#### Task statement
Express everything from the line containing "Click the blue verified badge" down to the line containing "[x=997, y=99]", both ends included, as a two-column CSV with the header instruction,response. Give one row for each text and its answer, put each field in quotation marks with line breaks turned into spaces, and leave the pictures out.

#### Material supplied
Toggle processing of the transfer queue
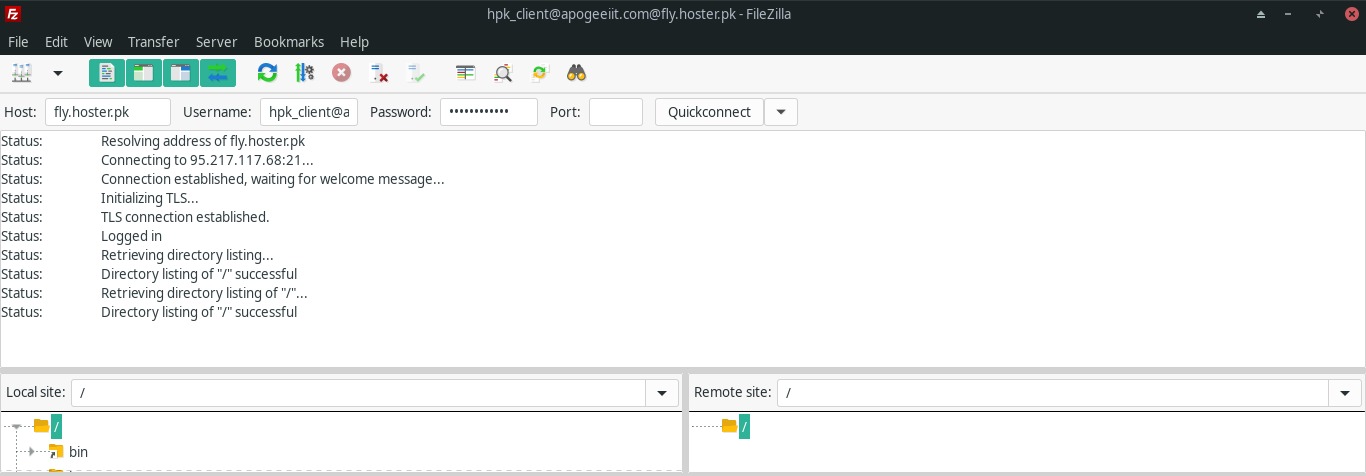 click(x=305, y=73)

---

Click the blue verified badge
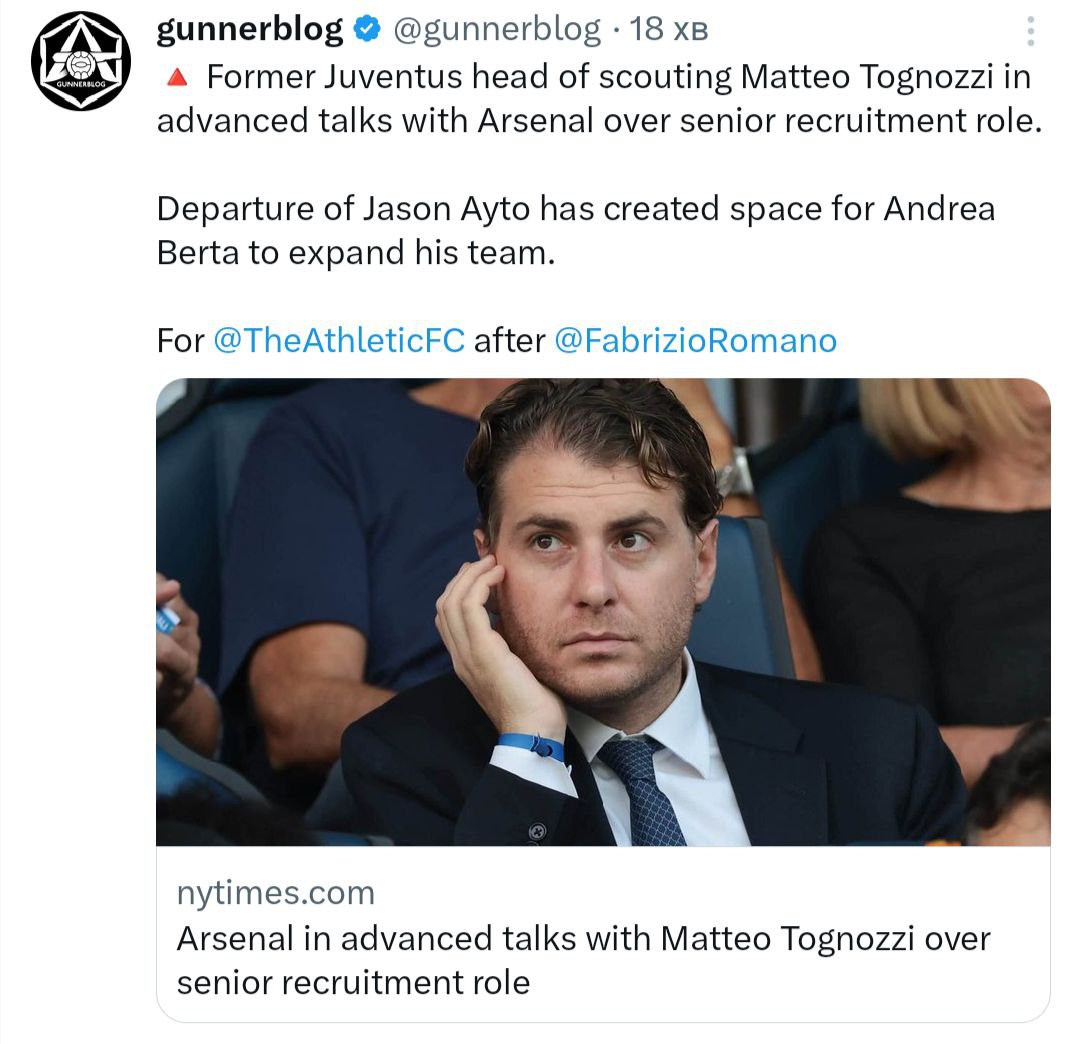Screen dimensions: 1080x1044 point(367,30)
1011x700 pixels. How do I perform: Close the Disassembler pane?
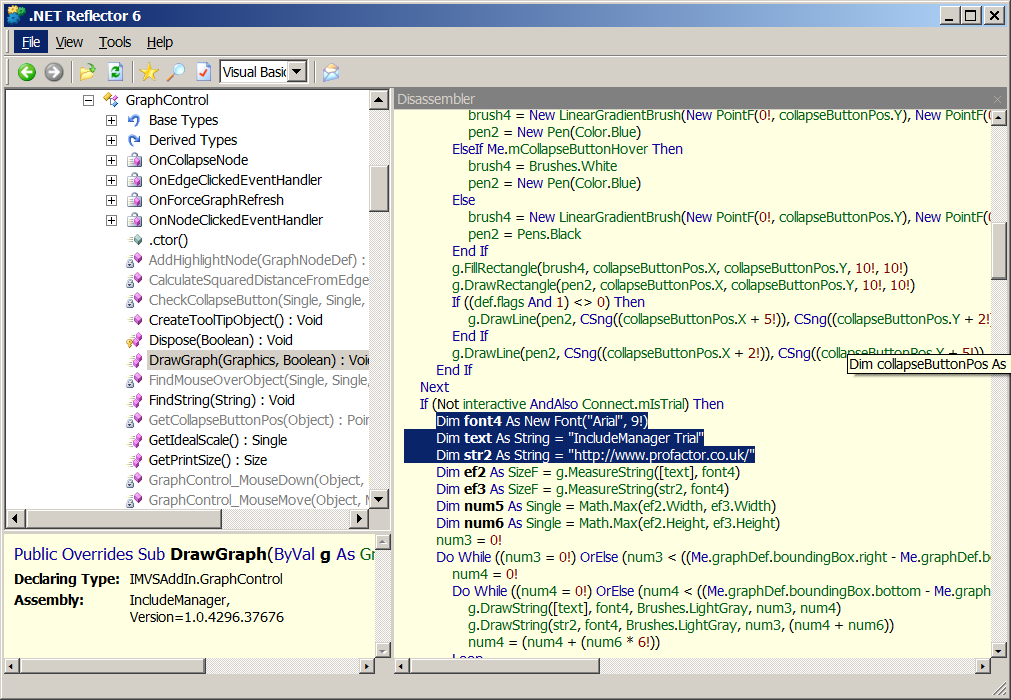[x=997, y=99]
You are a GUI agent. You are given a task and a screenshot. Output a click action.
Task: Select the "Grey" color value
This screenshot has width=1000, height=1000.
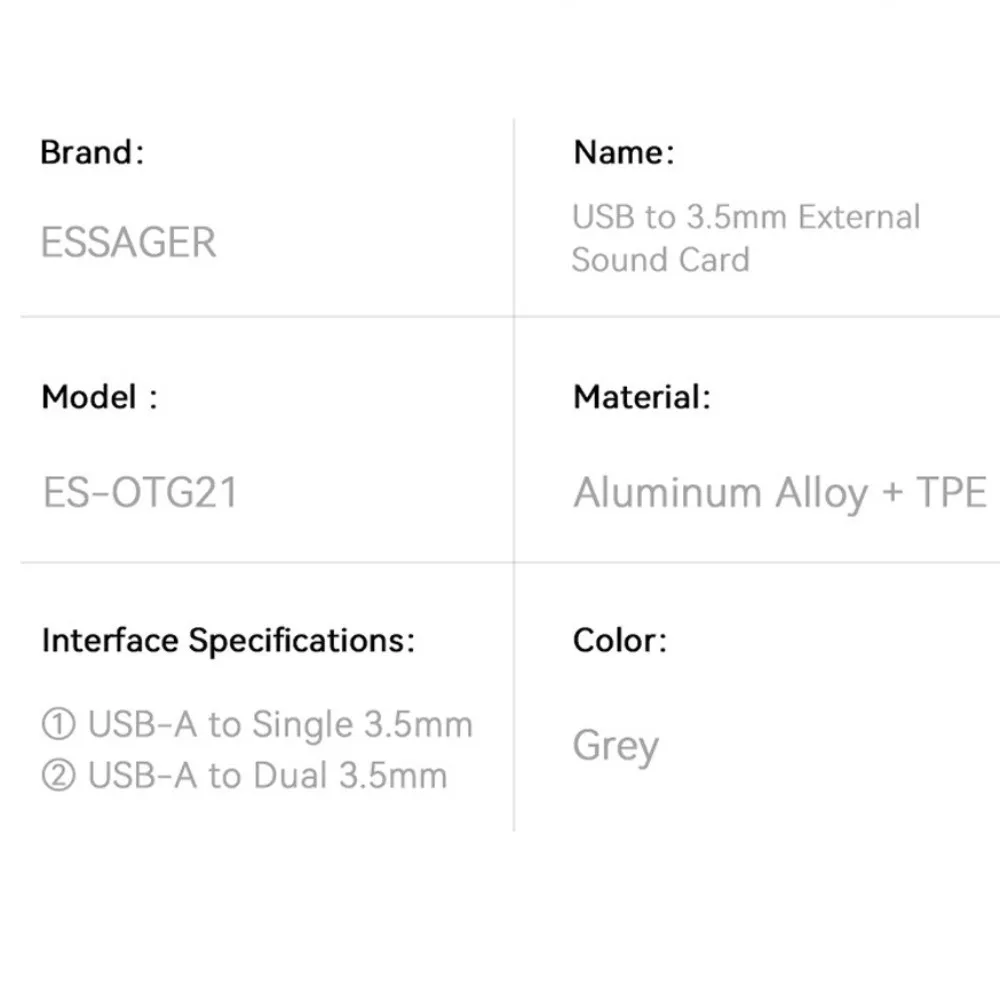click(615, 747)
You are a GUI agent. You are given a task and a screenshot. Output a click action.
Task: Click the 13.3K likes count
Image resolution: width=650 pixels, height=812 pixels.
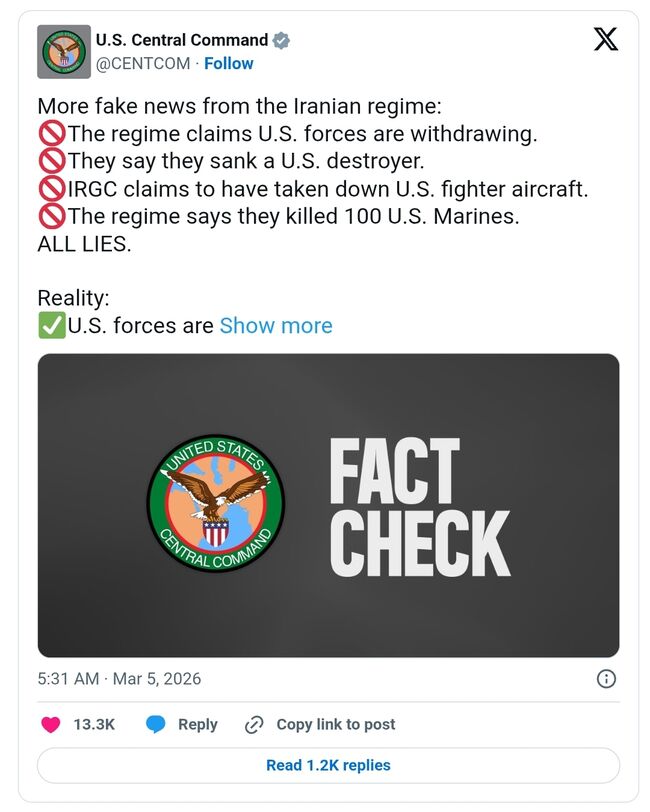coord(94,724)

---

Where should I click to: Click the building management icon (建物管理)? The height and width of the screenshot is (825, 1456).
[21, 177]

#### Correct result
instruction,response
"Click the blue verified badge","Screen dimensions: 1080x1044 point(367,30)"
"1011x700 pixels. How do I perform: Close the Disassembler pane?","[x=997, y=99]"